COOPER CITY, FLA. (WSVN) - South Florida’s green iguana population continues to increase, and now biologists and residents are raising concerns about what some are calling “the green plague.”

While hundreds of thousands of the unwanted scaly visitors enjoy the Florida sun, residents are comparing their takeover to “Jurassic Park.”

“They’ll go running, and you see little — what looks like little dinosaurs running away from you,” said Dawn Braeseke, general manager of the Cooper Colony Golf Course in Cooper City.

Braeseke said she spends hundreds of dollars a year trying to control the herds of invasive iguanas littering her property.

“When you see hundreds a day, as you’re driving around our golf course, yeah, that’s just not fun anymore,” she said.

Green iguanas are not native to Florida.

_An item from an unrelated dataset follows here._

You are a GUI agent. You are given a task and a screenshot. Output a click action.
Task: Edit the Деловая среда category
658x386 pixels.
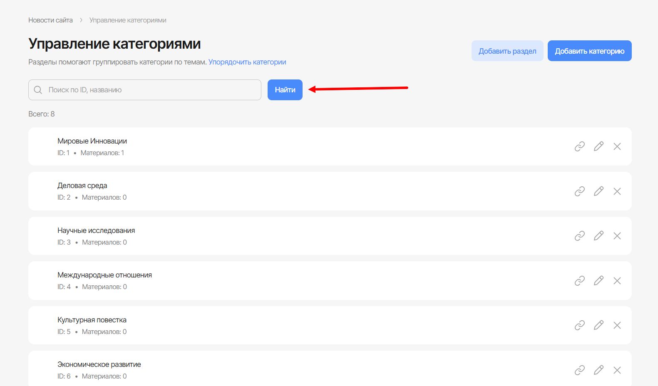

Scientists said were first sold and shipped as pets from Central and South America.

Their presence has become a big business for professional trappers.

“We’ve had instances where we’ve removed them off of people’s barrel tile roofs. They were in their attics,” said Perry Colato, co-owner of Red Line Iguana Removal. “We get calls frequently for them falling into people’s toilets, digging underneath a home’s foundation, defecating by a pool. I’ve lived in Florida my entire life, and I’ve never seen it this bad.”

Trappers use equipment like snares to remove up to 100 iguanas per day.

Biologists said the Florida heat provides the perfect conditions for the iguanas to thrive and breed.

“Because we have not had as cold events, as in 2010, [they’re happening] on a less frequent basis, we’re starting to see more and more iguanas pop up, because they don’t have that pushback of cold weather to kind of kill off the population,” said Matthew Metcalf, a biologist at Florida Gulf Coast University.

The Florida Fish and Wildlife Conservation Commission is encouraging residents to kill the green iguanas on their properties whenever possible, since it’s illegal for homeowners to let them go.